Business News of 2014-08-01

Ghana loses $30 billion over bad oil deal

The Ghana Institute of Governance and Security (GIGS) has revealed that Ghana stands to lose over $30 billion from expected revenues in the exploration and exploitation of its oil resources for the next 20 years if parliament goes ahead to approve the Petroleum Exploration and Production Bill 2013 in its current form.
The local think thank noted that the fiscal provisions and other inimical sections contained in the Bill modeled on the Hybrid Modern Concession(HMC) when enforced will amount to selling off the sovereignty of Ghana and pave way for economic suicide in the name of attracting foreign investments.
In a press release copied to The Republic, Mr. Solomon Kwawukume, a senior research officer at GIGS explained that under the hybrid arrangement, Ghana can not increase its stake from her share of the oil resources without paying heavily for it.
According to him, under the HMC, a very small percentage of carried interest is given to the host government which manifested in Ghana getting only 3% to 10% in the old contracts with the foreign oil companies even though it has been increased to 15% in the draft Bill.
“Why should we make a law to limit our interests, birth rights and Constitutional ownership in our natural resources, God has bestowed upon us?”, he quizzed.
“Under this Modern Concession, Ghana is being made to contribute towards daily operating costs which we consider as a rip-off”, GIGS bemoaned and added that : “ Since there is no provision in PNDC Law 84 to back this sort of bizarre arrangement which defies all international practice, the draft Bill makes provision to capture this abnormality . Section 10(b) (11) of the Draft Bill. Ghana therefore within the next 10 years would have to pay US$ 1.8 billion to the lead operator Tullow for participating in the project”. The country has paid over US$ 140 million as daily operating cost to Tullow Oil since oil production started over 3 years ago.
The GIGS proposed that the country should rather adopt the Production Sharing Agreement (PSA) which focuses on how profits of the oil sales are shared between the host government and foreign oil companies.
The Institute described as “misleading and brainwashing” of Ghanaians by comments from the World Bank, IMF, Oxfam America, Revenue Watch Institute with their local surrogates of about 135 CSOs, think thanks and NGOs which indicate that the Modern Concession model contained in the Petroleum Exploration and Production Bill is best for Ghana.
“Ghana is being used as experimental guinea pig in Africa because our investigations revealed that the newly emerging African countries into oil and gas have resisted the Modern Concession and signed onto Production Sharing Agreement. For example, Kenya, Uganda, Togo, Liberia, Sierra Leone and Tanzania who are also frontier nations yet to start producing resisted the Modern Concession and signed onto the Production Sharing agreement. WHY GHANA?
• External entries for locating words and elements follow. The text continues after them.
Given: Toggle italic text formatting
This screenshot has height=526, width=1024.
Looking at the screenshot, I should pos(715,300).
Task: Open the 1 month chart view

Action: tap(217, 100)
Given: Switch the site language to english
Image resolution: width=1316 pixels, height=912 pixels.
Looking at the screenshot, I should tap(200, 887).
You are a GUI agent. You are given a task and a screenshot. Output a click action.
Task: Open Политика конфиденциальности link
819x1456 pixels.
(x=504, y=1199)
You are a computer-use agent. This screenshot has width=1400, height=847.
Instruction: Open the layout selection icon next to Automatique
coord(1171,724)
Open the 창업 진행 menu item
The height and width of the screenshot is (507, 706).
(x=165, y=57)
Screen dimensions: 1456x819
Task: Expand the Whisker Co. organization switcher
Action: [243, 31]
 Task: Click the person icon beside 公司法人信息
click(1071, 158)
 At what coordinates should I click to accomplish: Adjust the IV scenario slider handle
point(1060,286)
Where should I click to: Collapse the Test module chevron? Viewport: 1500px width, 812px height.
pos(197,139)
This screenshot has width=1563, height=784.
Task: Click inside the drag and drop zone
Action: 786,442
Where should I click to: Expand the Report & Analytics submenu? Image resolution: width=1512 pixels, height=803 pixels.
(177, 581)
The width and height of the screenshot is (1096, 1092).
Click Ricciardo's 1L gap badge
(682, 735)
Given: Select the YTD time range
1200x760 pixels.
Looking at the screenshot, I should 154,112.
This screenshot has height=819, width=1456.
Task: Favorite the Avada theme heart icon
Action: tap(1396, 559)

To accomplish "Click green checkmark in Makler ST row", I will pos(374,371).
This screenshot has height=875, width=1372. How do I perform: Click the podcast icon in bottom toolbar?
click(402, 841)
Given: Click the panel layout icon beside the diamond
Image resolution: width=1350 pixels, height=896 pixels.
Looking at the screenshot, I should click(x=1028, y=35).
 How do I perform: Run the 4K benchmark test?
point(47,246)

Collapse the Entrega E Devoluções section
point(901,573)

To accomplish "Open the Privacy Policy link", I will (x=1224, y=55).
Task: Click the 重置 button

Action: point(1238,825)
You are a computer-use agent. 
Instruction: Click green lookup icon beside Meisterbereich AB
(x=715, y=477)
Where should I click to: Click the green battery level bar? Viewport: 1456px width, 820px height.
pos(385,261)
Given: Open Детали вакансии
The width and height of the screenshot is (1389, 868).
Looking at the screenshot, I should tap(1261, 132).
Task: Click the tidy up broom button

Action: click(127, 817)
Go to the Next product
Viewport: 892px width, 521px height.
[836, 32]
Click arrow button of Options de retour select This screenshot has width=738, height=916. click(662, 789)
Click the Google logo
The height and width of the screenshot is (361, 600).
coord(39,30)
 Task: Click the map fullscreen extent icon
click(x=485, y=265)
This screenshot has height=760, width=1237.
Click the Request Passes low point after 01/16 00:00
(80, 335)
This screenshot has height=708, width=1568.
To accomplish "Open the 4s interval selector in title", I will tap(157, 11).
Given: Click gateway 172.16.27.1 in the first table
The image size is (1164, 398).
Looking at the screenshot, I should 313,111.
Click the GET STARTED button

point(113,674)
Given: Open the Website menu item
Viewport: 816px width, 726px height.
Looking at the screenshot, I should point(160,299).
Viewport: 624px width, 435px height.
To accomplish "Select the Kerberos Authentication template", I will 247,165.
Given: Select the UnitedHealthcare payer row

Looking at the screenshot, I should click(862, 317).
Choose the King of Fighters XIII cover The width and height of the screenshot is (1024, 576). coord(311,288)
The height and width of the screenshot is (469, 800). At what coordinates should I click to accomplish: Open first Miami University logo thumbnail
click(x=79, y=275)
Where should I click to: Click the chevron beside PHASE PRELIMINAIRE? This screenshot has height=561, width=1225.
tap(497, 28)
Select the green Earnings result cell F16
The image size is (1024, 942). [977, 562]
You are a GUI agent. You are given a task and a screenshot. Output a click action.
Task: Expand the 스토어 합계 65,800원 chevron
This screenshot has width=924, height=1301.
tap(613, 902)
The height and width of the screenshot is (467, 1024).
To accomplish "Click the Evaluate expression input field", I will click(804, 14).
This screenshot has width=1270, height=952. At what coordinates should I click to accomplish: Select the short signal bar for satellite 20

“We believe the introduction and application of pure Production Sharing Agreement would be in the best national interest with the nation fully benefitting from her oil and gas resources. For example if Ghana was operating under Production Sharing Agreement , the country would have earned over US$ 4 billion at the end of December 2013 and at the end of 31st March 2014, Ghana should have earned over US$ 5 billion”, it observed.
It also stated that the current economic challenges that the country is experiencing would not have occurred if Ghana had adopted the Production Sharing Agreement when it entered into agreements with foreign oil companies to start oil exploration , as close to US$5 billion as Ghana’s share of the oil proceeds so far would have been ejected into the economy.
The GIGS noted that under the Hybrid Modern Concession, Ghana, since oil exploration and exploitation started 3 years ago, has earned only US$1.8 billion while the foreign oil companies made away with US$7.590 billion . By March 31, 2014 Ghana earned US$2.089 billion leaving the foreign companies a whopping US$8.448 billion. “If our political leaders and the technocrats were to throw away their self-interests and be bold enough to adopt the PSA, Ghana, with revenue accruing from the Jubilee Fields alone would experience a great transformation. Ghana would earn over US$50 in 20 years as against the US$20 billion and US$19 billion estimated by the IMF and the World Bank respectively”, it observed.
The Institute stated that the Production Sharing Agreement is progressive in practice, fairer and ensures for the equitable fiscal arrangement in the sharing of oil revenue which is the practice in over 75 countries across the world and could not understand why the country is “moving away from progressive Production Sharing Agreement law to exploitative Modern Concession law”
In an interview with The Republic, the Executive Director of GIGS, Mr. David Agbee has called on President John Mahama to as a matter of urgency withdraw the Bill and invite independent international experts to review it in conformity with the Production Sharing Agreement to make Ghana benefit fully from the oil finds.
“We also demand a review of all existing contracts and agreements so far entered into by the independent international experts to reflect the Production Sharing Agreement fiscal regime, to uphold and protect the ownership rights of the people of Ghana as enshrined in Article 257, Section 6 of the Constitution of the Republic of Ghana and in consonance with UN Charters and Resolutions on Natural Resources”, he suggested.